REQUIRED WORK:
Lines to return, exactly: from the line with "Identify the click" to the line with "Sobre Nós (603, 72)" in the entries below, both included.

Saved entries:
Content starts
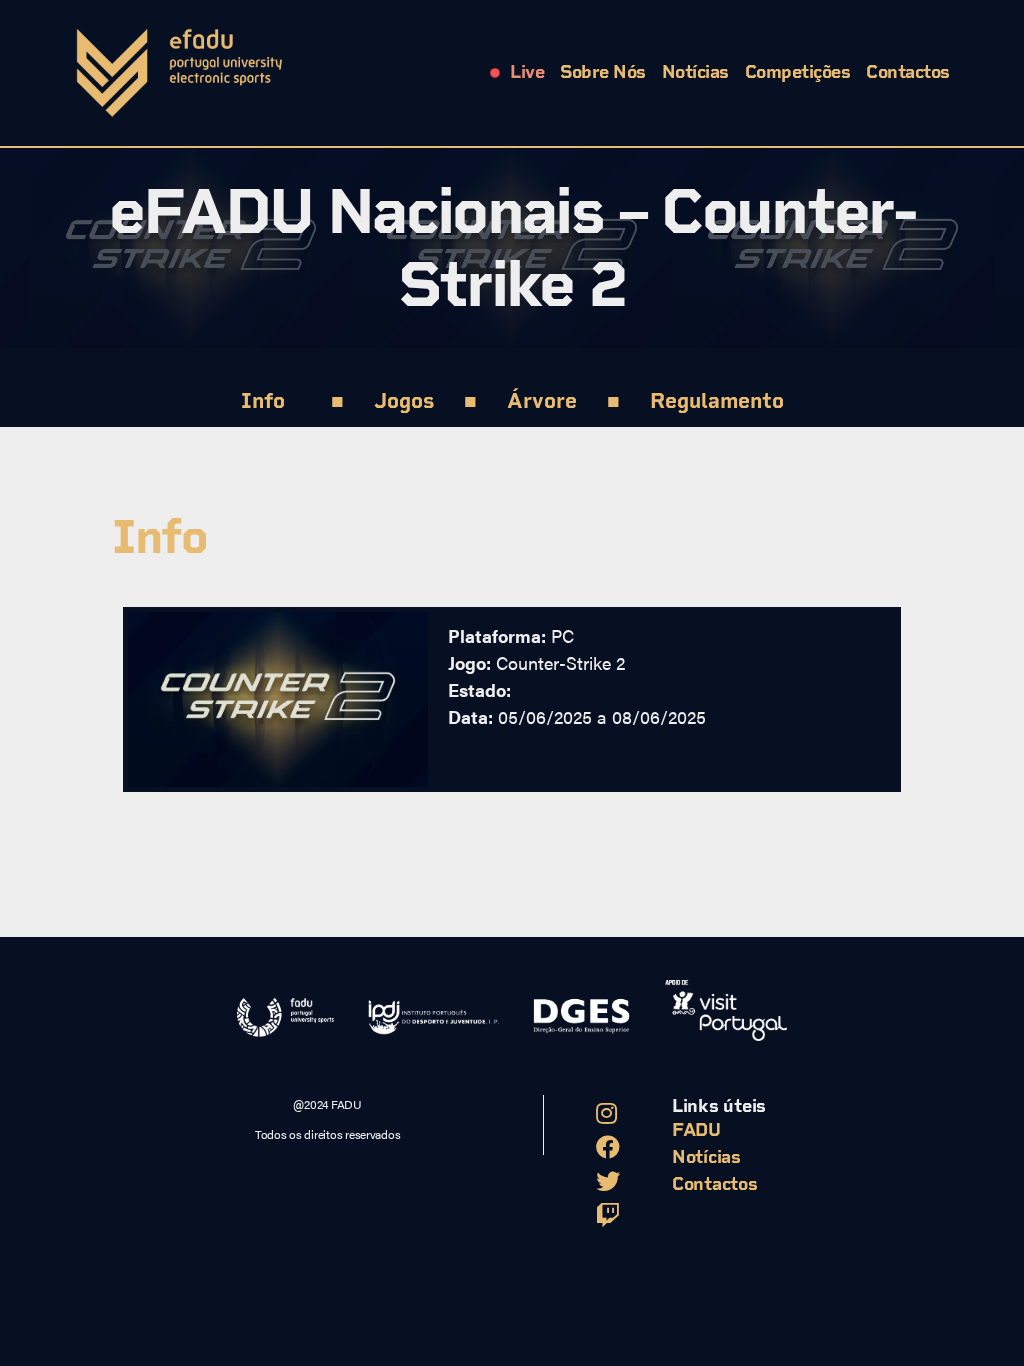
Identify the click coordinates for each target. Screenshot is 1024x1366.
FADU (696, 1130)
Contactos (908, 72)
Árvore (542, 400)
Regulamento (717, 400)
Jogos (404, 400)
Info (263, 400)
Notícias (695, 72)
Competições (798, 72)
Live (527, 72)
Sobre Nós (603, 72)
Content ends
Content starts
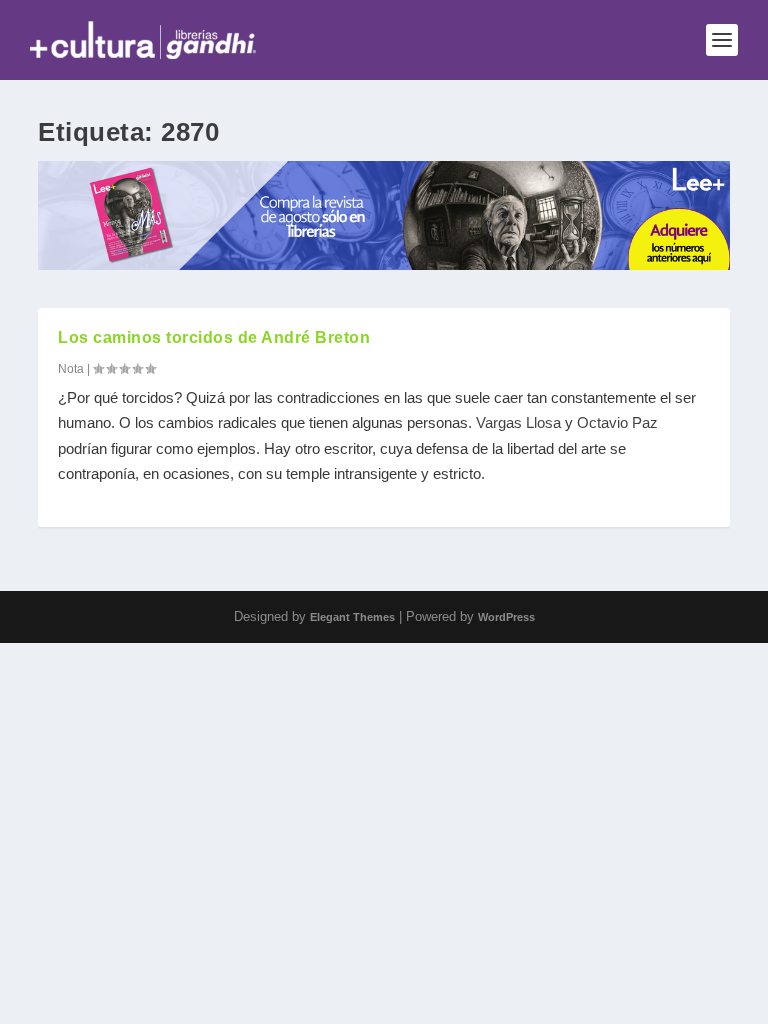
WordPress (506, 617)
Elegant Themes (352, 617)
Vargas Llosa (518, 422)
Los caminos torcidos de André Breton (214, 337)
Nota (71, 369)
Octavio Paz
Content ends
YOUR SOLUTION:
Identify the click coordinates for each target. Screenshot is 1024x1366.
FADU (696, 1130)
Contactos (908, 72)
Árvore (542, 400)
Regulamento (717, 400)
Jogos (404, 400)
Info (263, 400)
Notícias (695, 72)
Competições (798, 72)
Live (527, 72)
Sobre Nós (603, 72)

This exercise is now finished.